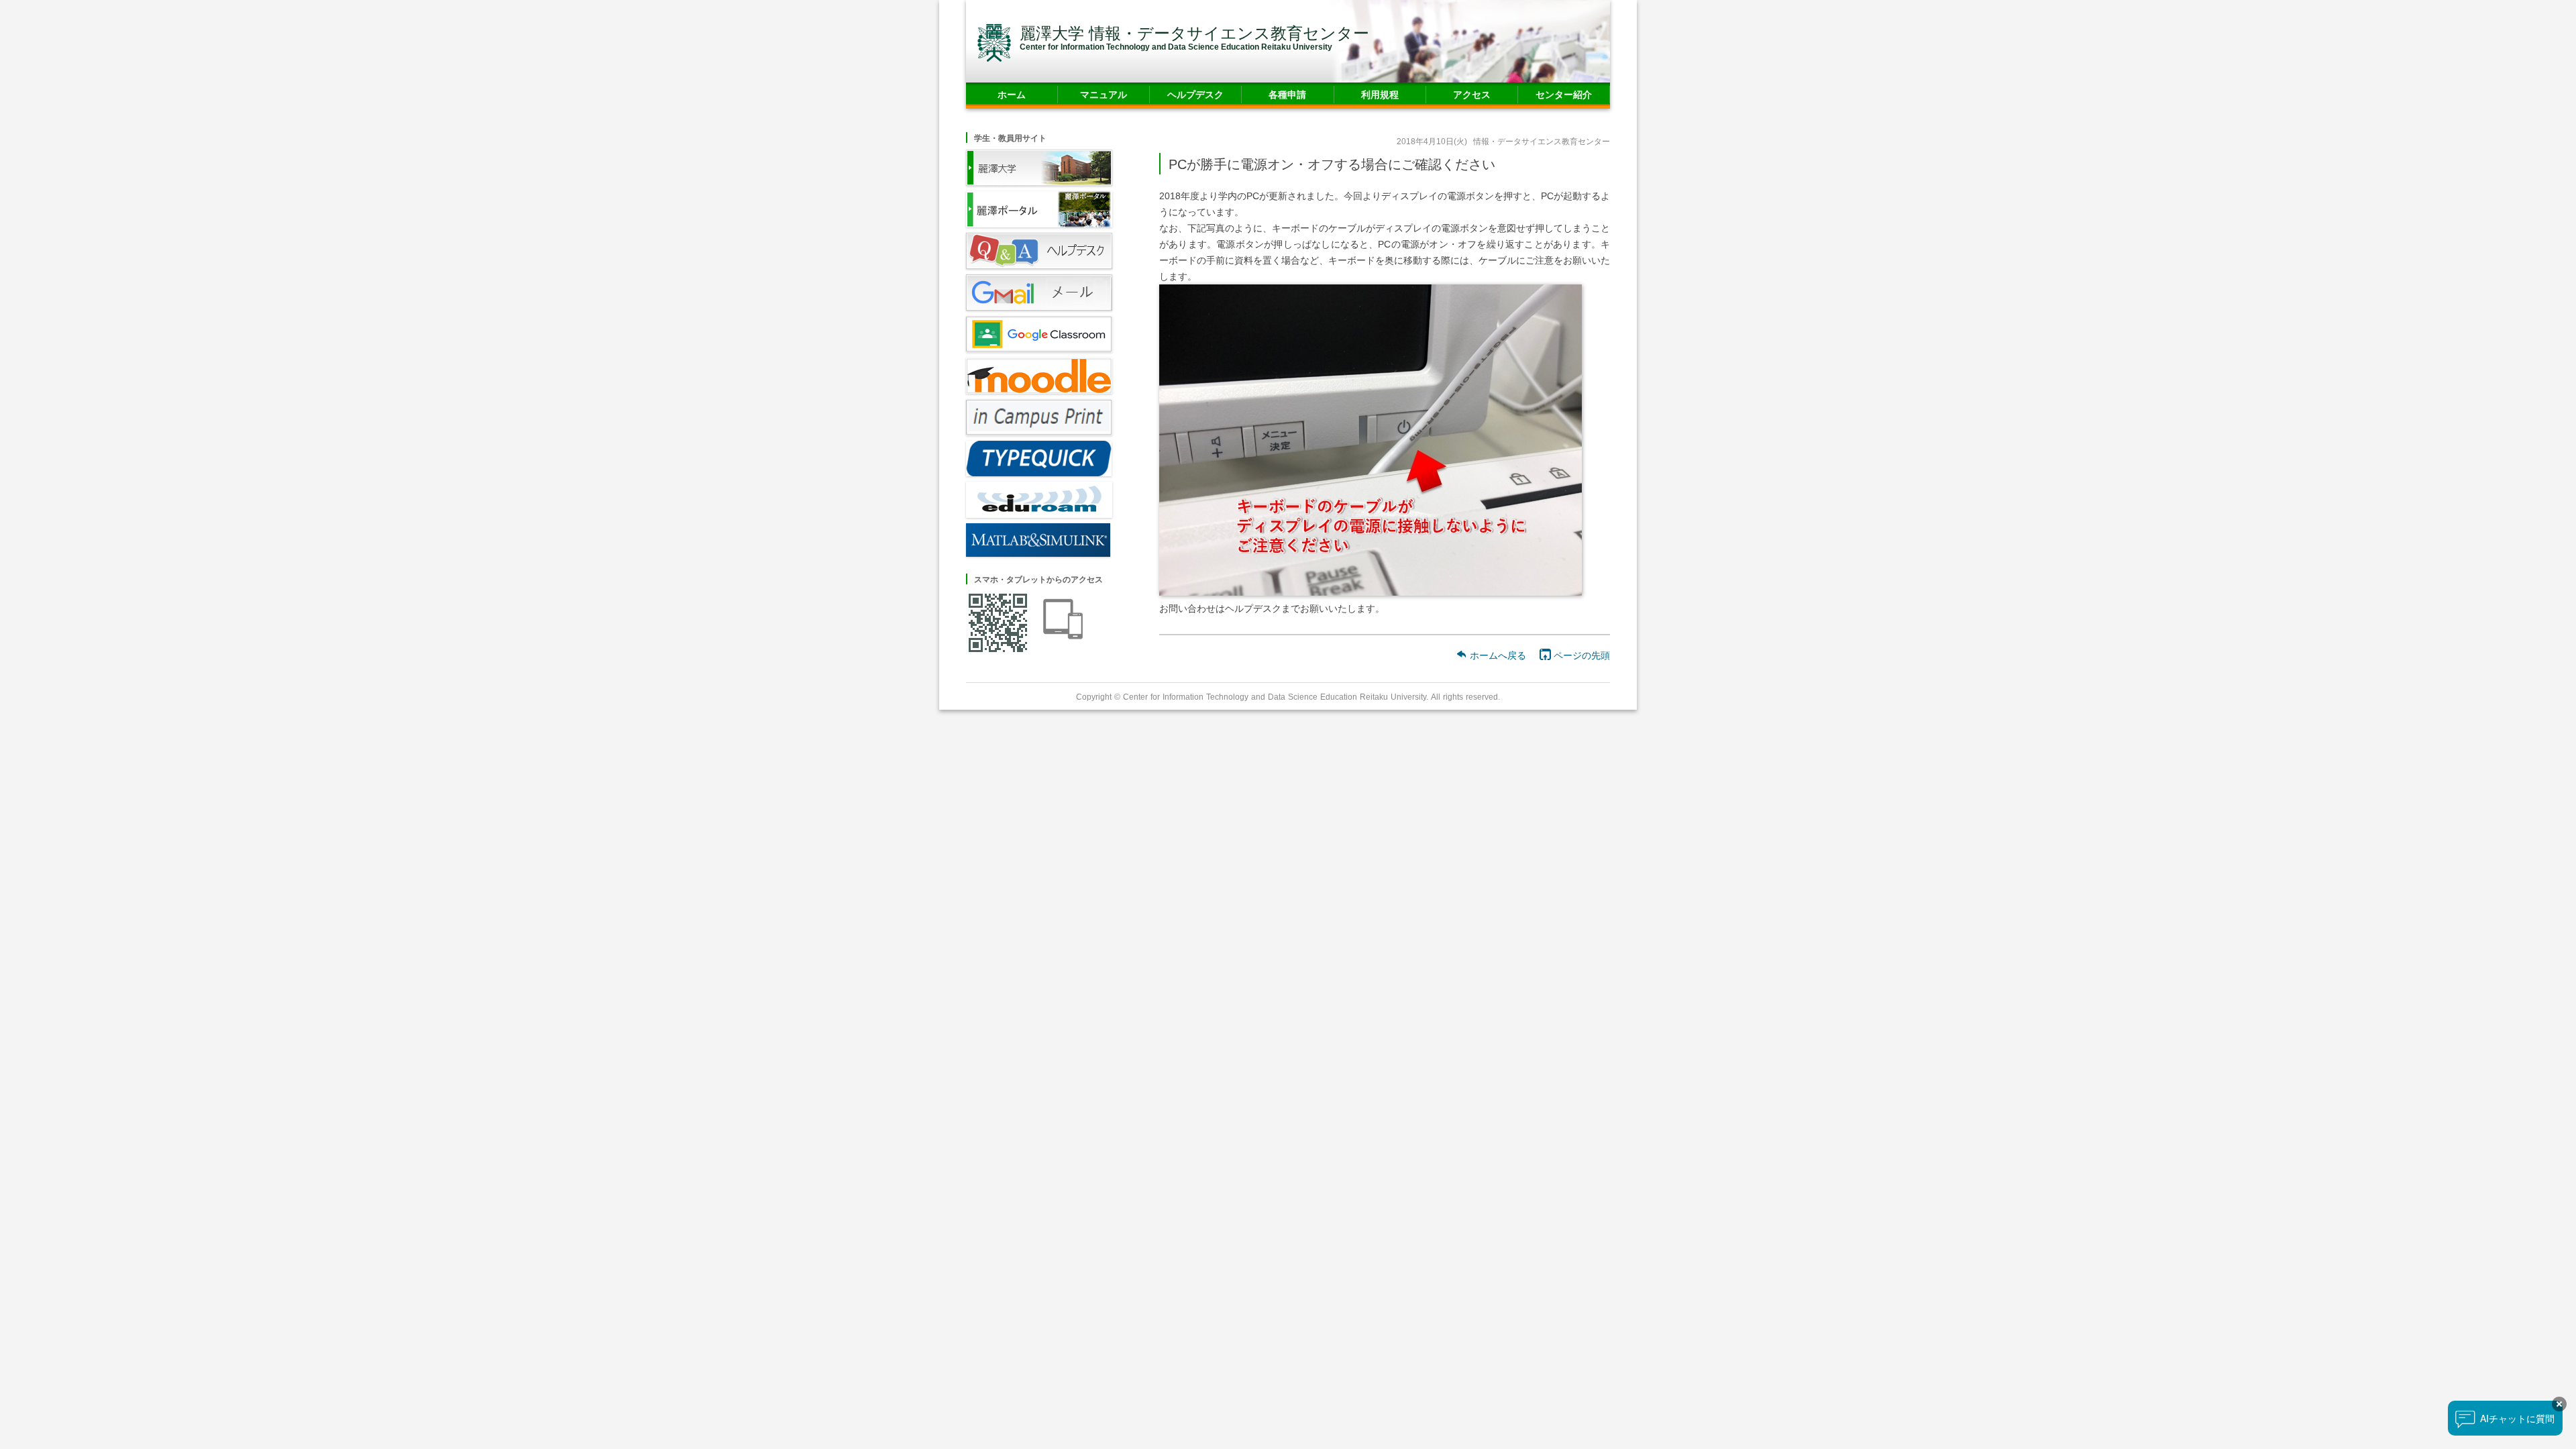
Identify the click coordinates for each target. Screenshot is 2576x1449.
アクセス (1472, 94)
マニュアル (1103, 94)
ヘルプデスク (1195, 94)
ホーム (1012, 94)
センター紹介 (1564, 94)
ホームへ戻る (1496, 655)
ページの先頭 (1580, 655)
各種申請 (1287, 94)
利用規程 (1380, 94)
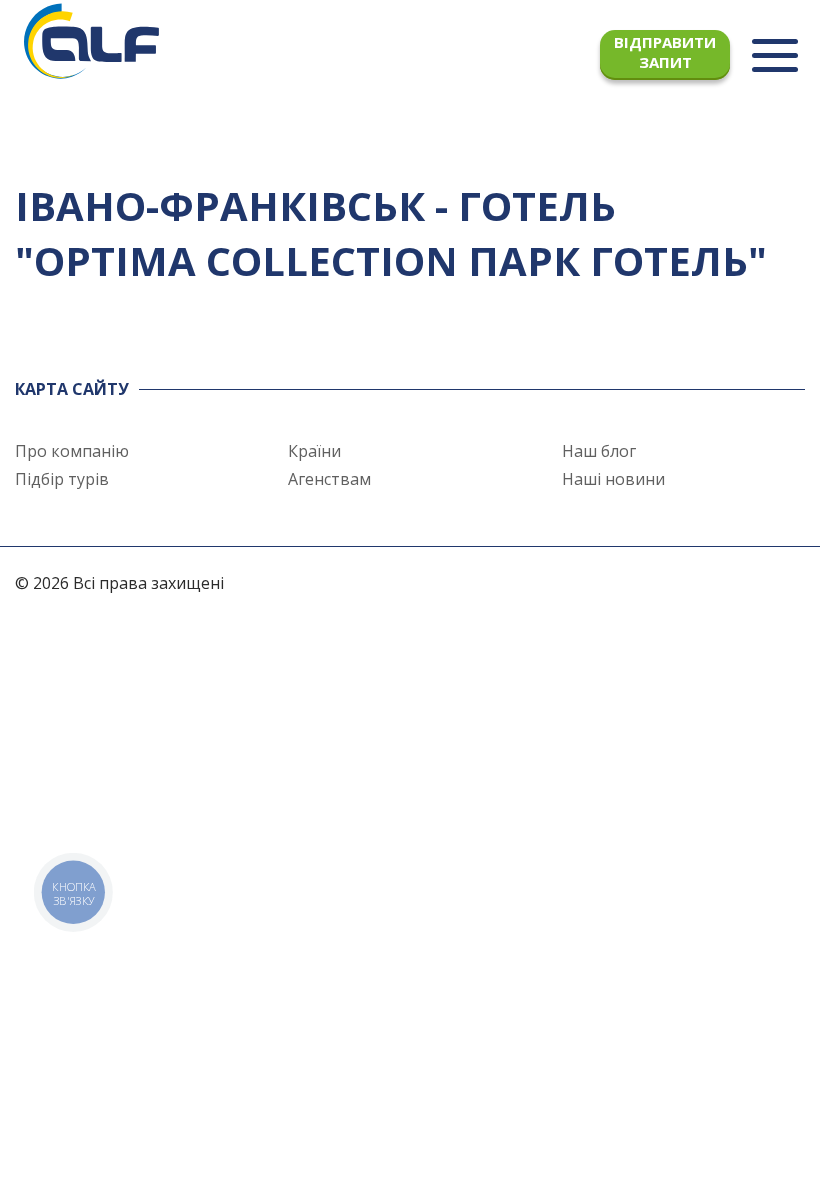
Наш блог (599, 451)
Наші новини (613, 479)
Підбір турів (62, 479)
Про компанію (72, 451)
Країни (314, 451)
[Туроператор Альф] (91, 40)
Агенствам (329, 479)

■ **How to complete this task**
With the images removed, give back every entry exactly as shown.

■ **Answer section**
Identify the click coordinates for each target. Screenshot is 2576x1449.
アクセス (1472, 94)
マニュアル (1103, 94)
ヘルプデスク (1195, 94)
ホーム (1012, 94)
センター紹介 (1564, 94)
ホームへ戻る (1496, 655)
ページの先頭 (1580, 655)
各種申請 (1287, 94)
利用規程 (1380, 94)
Наш блог (599, 451)
Наші новини (613, 479)
Підбір турів (62, 479)
Про компанію (72, 451)
Країни (314, 451)
[Туроператор Альф] (91, 40)
Агенствам (329, 479)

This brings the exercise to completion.